- _Exercise data_:
☆ ☆ ☆ ☆ ☆
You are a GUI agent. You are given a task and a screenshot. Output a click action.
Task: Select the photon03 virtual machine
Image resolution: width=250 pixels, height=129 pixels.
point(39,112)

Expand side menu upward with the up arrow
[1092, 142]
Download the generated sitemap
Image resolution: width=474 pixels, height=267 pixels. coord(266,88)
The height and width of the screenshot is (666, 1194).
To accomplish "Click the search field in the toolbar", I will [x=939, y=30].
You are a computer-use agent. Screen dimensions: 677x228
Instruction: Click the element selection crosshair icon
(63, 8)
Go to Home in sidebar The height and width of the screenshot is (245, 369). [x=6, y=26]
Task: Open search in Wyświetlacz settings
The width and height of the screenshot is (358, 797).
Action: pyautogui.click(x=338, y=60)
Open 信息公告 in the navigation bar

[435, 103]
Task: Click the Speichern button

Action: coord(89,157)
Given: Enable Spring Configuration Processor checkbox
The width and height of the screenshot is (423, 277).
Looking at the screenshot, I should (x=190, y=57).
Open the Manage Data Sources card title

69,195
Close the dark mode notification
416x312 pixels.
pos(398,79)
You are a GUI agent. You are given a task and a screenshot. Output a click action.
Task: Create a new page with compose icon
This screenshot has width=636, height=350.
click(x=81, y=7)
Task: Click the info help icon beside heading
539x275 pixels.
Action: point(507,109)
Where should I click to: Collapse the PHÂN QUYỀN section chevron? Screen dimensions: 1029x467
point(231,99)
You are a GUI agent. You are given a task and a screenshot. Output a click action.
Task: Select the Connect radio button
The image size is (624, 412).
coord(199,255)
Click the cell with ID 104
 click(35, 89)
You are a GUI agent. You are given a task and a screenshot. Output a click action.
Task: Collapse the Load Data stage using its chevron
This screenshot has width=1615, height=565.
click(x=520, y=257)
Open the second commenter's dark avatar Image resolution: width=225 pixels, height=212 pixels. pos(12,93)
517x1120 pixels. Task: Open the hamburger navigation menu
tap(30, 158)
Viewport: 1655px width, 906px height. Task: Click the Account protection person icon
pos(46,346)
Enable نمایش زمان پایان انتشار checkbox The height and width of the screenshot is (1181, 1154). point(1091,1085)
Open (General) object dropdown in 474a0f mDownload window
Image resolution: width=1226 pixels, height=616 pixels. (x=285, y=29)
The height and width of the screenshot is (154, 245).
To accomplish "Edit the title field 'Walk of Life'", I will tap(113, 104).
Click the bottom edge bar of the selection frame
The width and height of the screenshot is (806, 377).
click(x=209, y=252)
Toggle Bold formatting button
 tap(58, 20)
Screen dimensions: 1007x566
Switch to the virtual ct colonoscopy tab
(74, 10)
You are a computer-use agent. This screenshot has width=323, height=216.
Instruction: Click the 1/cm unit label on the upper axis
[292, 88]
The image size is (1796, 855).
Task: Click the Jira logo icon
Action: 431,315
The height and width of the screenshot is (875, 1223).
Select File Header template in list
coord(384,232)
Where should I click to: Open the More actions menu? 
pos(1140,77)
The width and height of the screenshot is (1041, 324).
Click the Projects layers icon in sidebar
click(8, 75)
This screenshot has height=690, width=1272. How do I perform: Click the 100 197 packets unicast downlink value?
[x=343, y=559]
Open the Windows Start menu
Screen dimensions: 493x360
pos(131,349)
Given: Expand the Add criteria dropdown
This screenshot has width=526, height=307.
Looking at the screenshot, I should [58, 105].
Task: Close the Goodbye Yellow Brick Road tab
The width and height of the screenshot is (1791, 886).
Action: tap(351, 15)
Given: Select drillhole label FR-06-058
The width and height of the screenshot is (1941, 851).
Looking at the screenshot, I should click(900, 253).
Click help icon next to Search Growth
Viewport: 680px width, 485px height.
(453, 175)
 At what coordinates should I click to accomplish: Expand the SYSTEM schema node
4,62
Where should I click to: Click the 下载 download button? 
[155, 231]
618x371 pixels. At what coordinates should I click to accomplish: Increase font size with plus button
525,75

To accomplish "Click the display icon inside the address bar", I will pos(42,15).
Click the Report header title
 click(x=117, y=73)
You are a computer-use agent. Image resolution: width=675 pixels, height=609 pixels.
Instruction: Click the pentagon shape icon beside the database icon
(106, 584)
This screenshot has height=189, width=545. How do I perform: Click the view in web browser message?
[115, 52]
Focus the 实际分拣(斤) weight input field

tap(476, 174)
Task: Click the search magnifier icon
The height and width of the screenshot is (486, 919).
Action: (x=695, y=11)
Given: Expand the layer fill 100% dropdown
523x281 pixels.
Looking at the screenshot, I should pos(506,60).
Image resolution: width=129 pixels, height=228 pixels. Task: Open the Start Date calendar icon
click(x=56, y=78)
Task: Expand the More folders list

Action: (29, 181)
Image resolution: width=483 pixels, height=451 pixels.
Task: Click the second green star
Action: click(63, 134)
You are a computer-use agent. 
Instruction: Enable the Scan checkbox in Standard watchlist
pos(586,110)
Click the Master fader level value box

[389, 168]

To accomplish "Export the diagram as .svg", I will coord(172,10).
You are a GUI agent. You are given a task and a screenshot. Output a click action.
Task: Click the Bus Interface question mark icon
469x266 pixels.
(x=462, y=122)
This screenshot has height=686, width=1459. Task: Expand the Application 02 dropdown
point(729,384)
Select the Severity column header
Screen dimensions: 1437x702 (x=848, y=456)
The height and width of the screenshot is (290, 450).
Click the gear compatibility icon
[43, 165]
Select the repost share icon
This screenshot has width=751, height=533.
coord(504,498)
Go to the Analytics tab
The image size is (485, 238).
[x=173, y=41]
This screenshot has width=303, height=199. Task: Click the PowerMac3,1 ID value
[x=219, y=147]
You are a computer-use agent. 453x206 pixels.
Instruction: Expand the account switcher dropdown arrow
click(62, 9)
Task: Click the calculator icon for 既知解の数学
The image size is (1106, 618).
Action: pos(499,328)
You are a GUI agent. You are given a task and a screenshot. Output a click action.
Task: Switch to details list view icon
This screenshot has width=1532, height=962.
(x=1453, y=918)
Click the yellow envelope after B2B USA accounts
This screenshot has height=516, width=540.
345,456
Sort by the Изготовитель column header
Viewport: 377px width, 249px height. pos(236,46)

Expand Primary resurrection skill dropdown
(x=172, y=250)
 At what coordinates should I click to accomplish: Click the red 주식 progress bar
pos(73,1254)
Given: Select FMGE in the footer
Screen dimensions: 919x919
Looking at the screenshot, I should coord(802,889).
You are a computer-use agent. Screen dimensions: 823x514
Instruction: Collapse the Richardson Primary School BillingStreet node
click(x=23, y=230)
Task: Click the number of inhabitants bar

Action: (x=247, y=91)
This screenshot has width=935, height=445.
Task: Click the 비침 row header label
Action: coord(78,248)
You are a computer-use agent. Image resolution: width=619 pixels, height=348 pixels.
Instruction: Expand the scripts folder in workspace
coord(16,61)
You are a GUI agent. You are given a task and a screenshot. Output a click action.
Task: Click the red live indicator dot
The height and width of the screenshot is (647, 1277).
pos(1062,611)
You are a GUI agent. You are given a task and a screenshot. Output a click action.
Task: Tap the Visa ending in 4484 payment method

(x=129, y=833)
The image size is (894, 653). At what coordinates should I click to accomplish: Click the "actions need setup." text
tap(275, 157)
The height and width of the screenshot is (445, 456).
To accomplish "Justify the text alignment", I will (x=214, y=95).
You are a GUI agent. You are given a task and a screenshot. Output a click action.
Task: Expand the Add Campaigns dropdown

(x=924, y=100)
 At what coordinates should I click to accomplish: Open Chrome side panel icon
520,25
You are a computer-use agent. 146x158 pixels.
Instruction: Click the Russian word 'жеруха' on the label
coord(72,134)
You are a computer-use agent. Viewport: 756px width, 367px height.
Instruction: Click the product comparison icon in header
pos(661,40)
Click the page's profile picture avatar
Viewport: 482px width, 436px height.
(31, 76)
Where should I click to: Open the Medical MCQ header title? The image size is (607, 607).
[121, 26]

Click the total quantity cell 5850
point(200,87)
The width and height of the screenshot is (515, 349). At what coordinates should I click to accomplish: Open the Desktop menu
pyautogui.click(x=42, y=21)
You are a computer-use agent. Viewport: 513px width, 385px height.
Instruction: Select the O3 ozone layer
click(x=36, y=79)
☆ ☆ ☆ ☆ ☆
- _The problem_: Give back precisely the lines above that start at the line containing "Task: Click the red live indicator dot" and end at the line containing "The height and width of the screenshot is (445, 456).", inclusive. No other lines belong in the output.

- _Solution_:
Task: Click the red live indicator dot
The height and width of the screenshot is (647, 1277).
pos(1062,611)
You are a GUI agent. You are given a task and a screenshot. Output a click action.
Task: Tap the Visa ending in 4484 payment method

(x=129, y=833)
The image size is (894, 653). At what coordinates should I click to accomplish: Click the "actions need setup." text
tap(275, 157)
The height and width of the screenshot is (445, 456).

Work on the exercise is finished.